For those who do not follow the bazaar. There has been a GIANT uptick of hacked accounts being posted for sale on the Bazaar during the last week. I have my own assumptions of why it was done during FF, but I digress.

With this uptick, people who fall for the bait and attempt to purchase these scammed characters are now handing over their account name to hackers.

I’ve just made it 1 step easier for the hacker to try and get into my account by giving them my username.

These are just a few of the many scammed sales in the bazaar in the last ~7 days where players have no handed over their account name to a hacker in thoughts of them making a sale.

We need account name hashes that we can generate for this purpose.





i think you are right with that … giving somone your username is not a good idea at all … you cant change your username so you give out the only thing you cant change …
you can change your mailadress, your password and your 2 factor authentication changes everytime you use it so …

that system has to change i guess
thanks for your thoughts about that security thread

JuuR

1 Like

even credit card companies are starting to do similar things. I agree, this would be a good idea.

Account security is serious.

2 Likes

Went through the bazaar and got the complete list of current scams. We’re up to 12. Now 12 may not seem like that many, but most of these characters are going for 50-100b which I assume (never looked) RMT’d to a very nice profit. On top of the isk, they drain the SP and sell the injectors which doubles the isk they can RMT.

In the 7 years I’ve been character trading (with breaks). I’ve never seen more than maybe 1 in a 6 month period if you’re lucky. We’ve seen 12 in ~8 days.

Wts 51 ml pvp pilot
WTS 105 ml sp sub pilot
Wts 62 m toon
Wts 72 mln sp subcap toon
Wts 94 mln sp gunnery toon
Wts 117 sp awesome subcap
Wts 79m sp
WTS 11 ml SP Pilot
WTS Awesome 84 ml sp pilot
WTS 84 SP toon
Rorq toon for sale
WTS 68.2 ml Sp pilot + 500 k free sp

The topic naming convention is all very predictable if you look closely. The description of the sale post is also very similar if not exactly the same format across the majority of them.

Unfortunately our efforts are Reactive not Proactive. We can report these posts and all these things but ISD does not have access to check anything on the backend of these accounts (to my knowledge).

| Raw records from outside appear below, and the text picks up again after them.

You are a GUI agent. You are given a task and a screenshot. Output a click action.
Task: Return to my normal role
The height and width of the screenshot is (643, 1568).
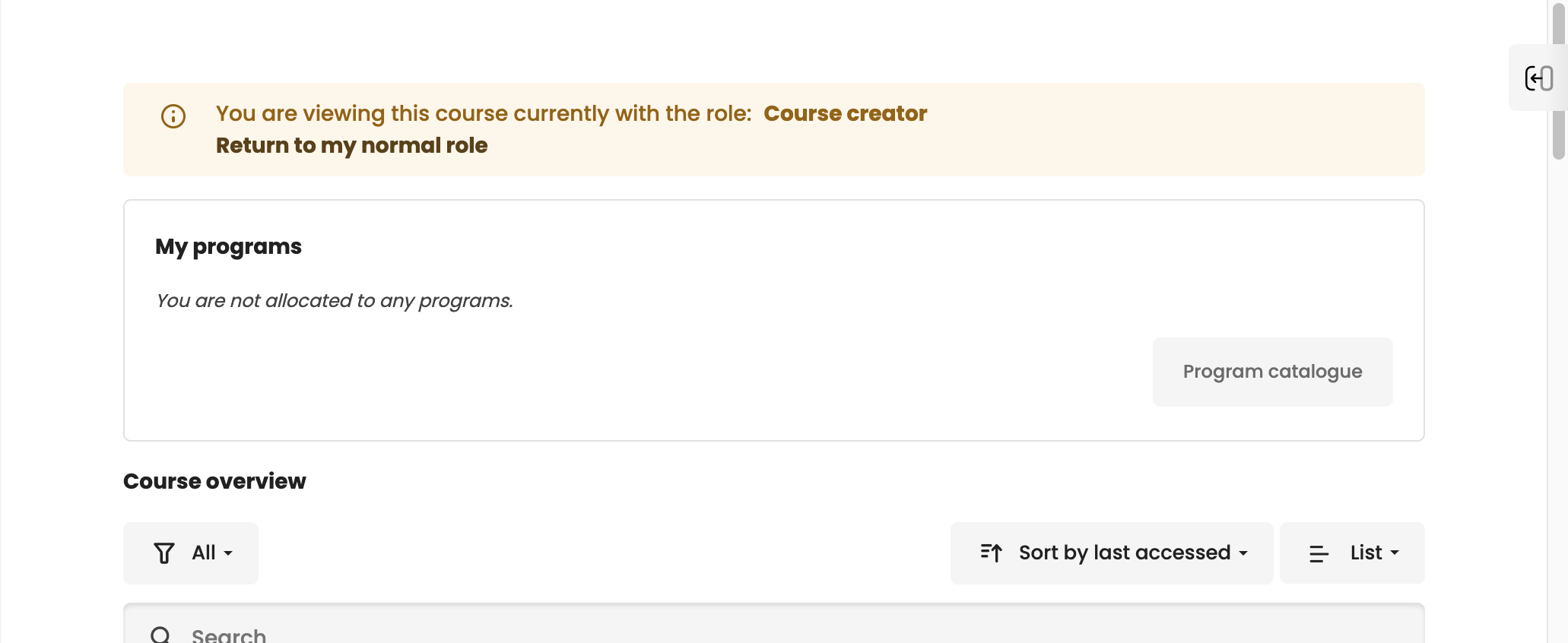[351, 145]
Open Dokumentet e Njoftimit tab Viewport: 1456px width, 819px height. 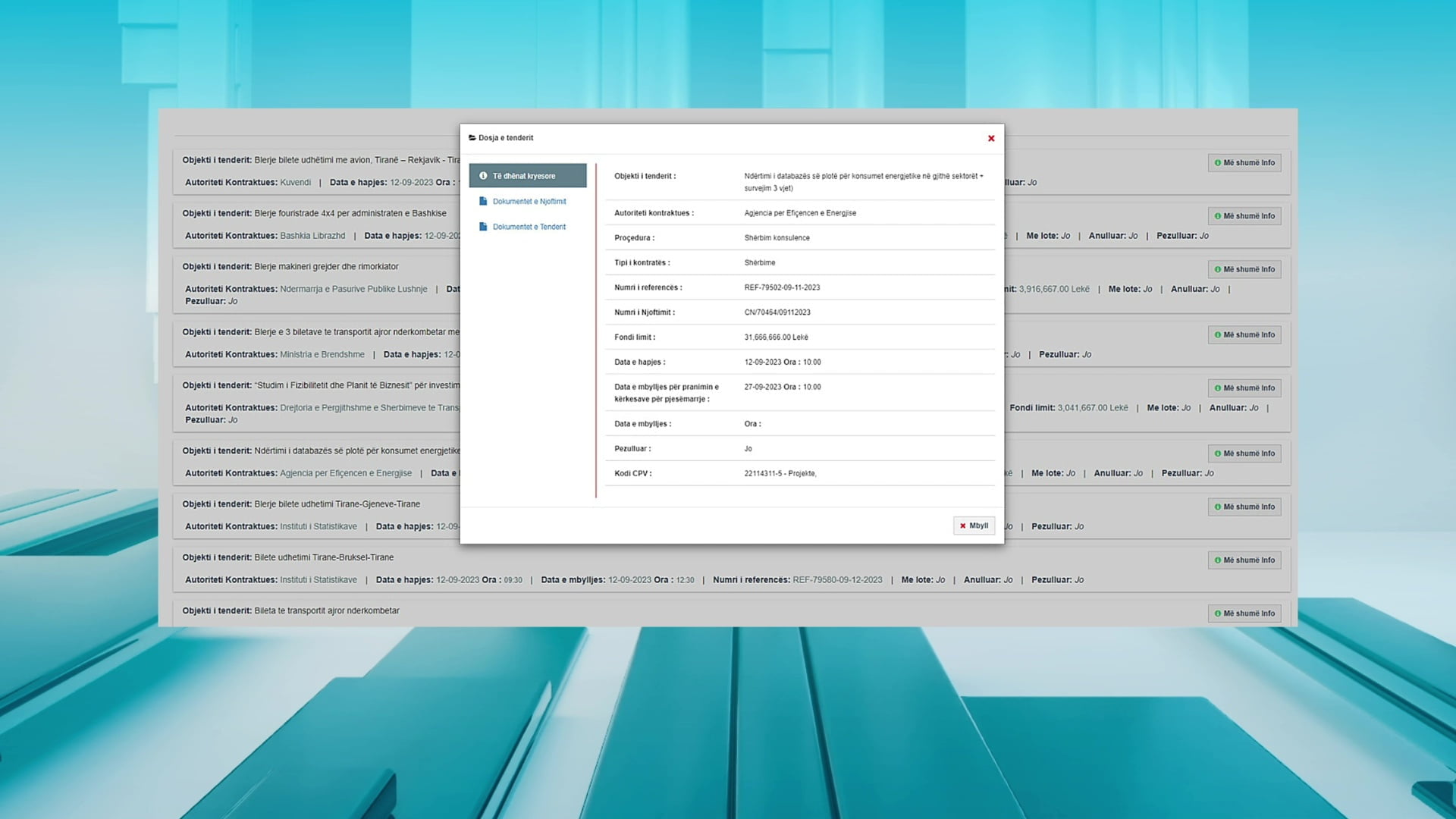click(x=529, y=202)
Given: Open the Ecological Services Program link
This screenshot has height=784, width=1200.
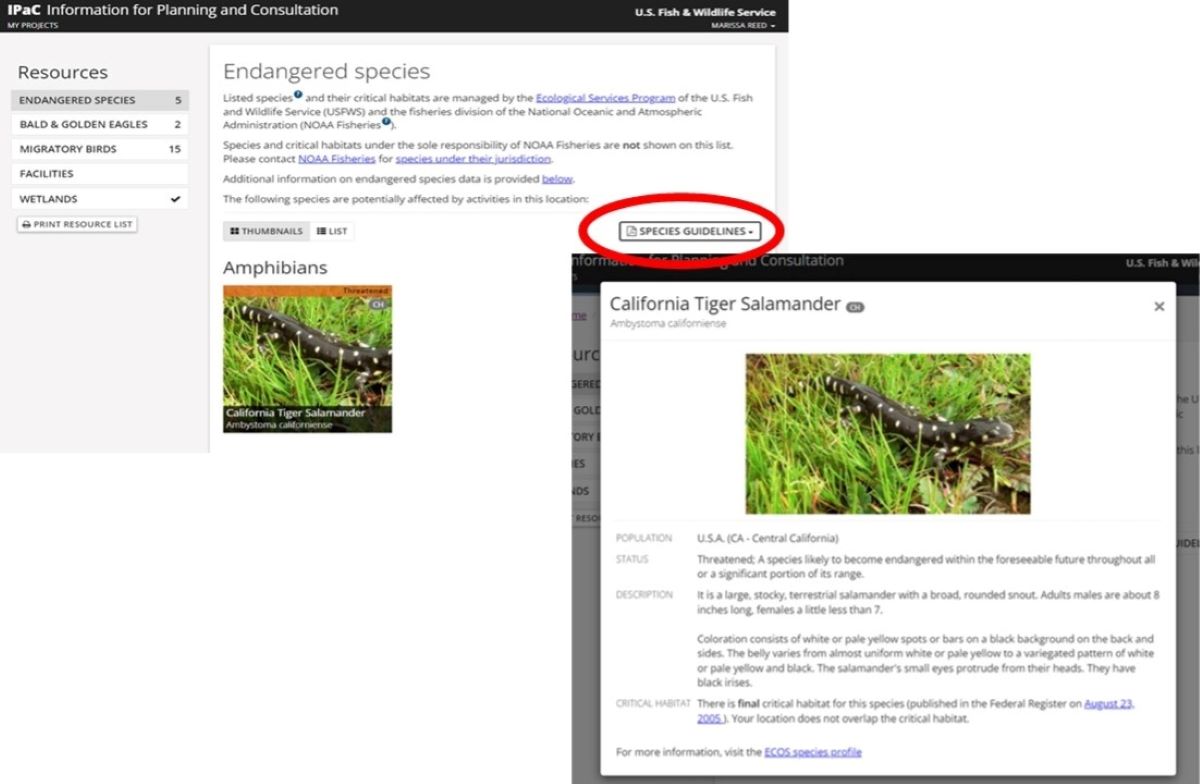Looking at the screenshot, I should 605,98.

So we’re left to waiting for someone to take the bait and fail to receive the character, which then means a ticket and waiting days to weeks which by then all the assets are in the wind.

and you have proof that this increase is do to needing the account name for toon trades? if not its irrelevant to the initial post

No its more a supporting case that scams do happen on the bazaar, and the people in those 12 posts (now 13 actually, one this morning) Have given their account name to a know scammer/hacker

so they don’t actually support the claim that the account name is too risky?

You’d have to ask them if they enjoy giving them account name to hackers. I know that one of the major Character Traders who is on the bazaar daily hates the fact that he has given accounts to these scams.

i mean if you are that paranoid send it to a middle man account

actual the fact that that exists and gives ccp more money hurts the chance of this idea even more

1 Like

Not going to say I understand the character bazaar much, but adding a hash to your username should be ridiculously simple, and it kind of falls into the category of “why not?”.

1 Like

This topic was automatically closed 90 days after the last reply. New replies are no longer allowed.